Oligodendrogenesis in iron-deficient rats: effect of apotransferrin

Abstract

In rats, iron deficiency produces an alteration in myelin formation. However, there is limited information on the effects of this condition on oligodendroglial cell (OLGc) proliferation and maturation. In the present study, we further analyzed the hypomyelination associated with iron deficiency by studying the dynamics of oligodendrogenesis. Rats were fed control (40 mg Fe/kg) or iron-deficient (4 mg Fe/kg) diets from gestation day 5 until postnatal day 3 (P3) or 11 (P11). OLGc proliferation, migration and differentiation were investigated before and after an intracranial injection of apotransferrin at 3 days of age (P3). The proliferating cell population was evaluated at P3. Iron-deficient (ID) animals showed an increase in the oligodendrocyte precursors cell (OPC) population in comparison with controls.
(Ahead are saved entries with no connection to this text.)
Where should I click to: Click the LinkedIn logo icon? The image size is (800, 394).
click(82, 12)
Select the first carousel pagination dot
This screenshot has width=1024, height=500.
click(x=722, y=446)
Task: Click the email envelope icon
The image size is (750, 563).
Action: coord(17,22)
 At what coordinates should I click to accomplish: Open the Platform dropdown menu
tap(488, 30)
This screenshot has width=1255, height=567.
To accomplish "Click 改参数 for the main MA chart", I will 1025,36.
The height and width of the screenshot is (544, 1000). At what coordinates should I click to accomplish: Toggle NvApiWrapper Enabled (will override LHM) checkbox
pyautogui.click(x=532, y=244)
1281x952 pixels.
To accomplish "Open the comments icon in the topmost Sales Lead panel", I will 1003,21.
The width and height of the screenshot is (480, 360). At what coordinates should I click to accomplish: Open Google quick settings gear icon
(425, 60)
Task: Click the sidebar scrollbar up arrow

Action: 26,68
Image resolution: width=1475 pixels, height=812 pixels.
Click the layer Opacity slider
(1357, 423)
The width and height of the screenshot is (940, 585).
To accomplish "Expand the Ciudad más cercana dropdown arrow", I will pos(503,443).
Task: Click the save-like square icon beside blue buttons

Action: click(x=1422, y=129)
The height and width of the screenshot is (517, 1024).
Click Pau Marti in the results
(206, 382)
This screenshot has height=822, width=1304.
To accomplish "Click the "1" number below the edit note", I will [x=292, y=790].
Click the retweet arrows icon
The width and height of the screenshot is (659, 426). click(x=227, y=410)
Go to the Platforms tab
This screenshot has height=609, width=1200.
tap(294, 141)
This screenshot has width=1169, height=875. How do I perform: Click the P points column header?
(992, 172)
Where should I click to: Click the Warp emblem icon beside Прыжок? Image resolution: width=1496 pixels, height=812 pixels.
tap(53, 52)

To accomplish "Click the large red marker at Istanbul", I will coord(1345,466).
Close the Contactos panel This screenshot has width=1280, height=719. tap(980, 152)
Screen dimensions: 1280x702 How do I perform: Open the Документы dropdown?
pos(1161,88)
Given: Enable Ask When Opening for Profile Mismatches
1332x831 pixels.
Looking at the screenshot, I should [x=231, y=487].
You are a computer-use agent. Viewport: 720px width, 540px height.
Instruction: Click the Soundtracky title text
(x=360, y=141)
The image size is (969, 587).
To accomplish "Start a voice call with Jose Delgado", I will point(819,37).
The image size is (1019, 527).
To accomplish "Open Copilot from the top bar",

The overall pattern of migration of cells labeled with BrdU was investigated at P11. Iron deficiency increased the amount of BrdU(+) cells in the corpus callosum (CC) and decreased OLGc maturation and myelin formation. Changes in nerve conduction were analyzed by measuring visual evoked potentials. Latency and amplitude were significantly disturbed in ID rats compared with controls. Both parameters were substantially normalized when animals were treated with a single intracranial injection of 350 ng apotransferrin (aTf). The current results give support to the idea that iron deficiency increases the number of proliferating and undifferentiated cells in the CC compared with the control. Treatment with aTf almost completely reverted the effects of iron deficiency, both changing the migration pattern and increasing the number of mature cells in the CC and myelin formation.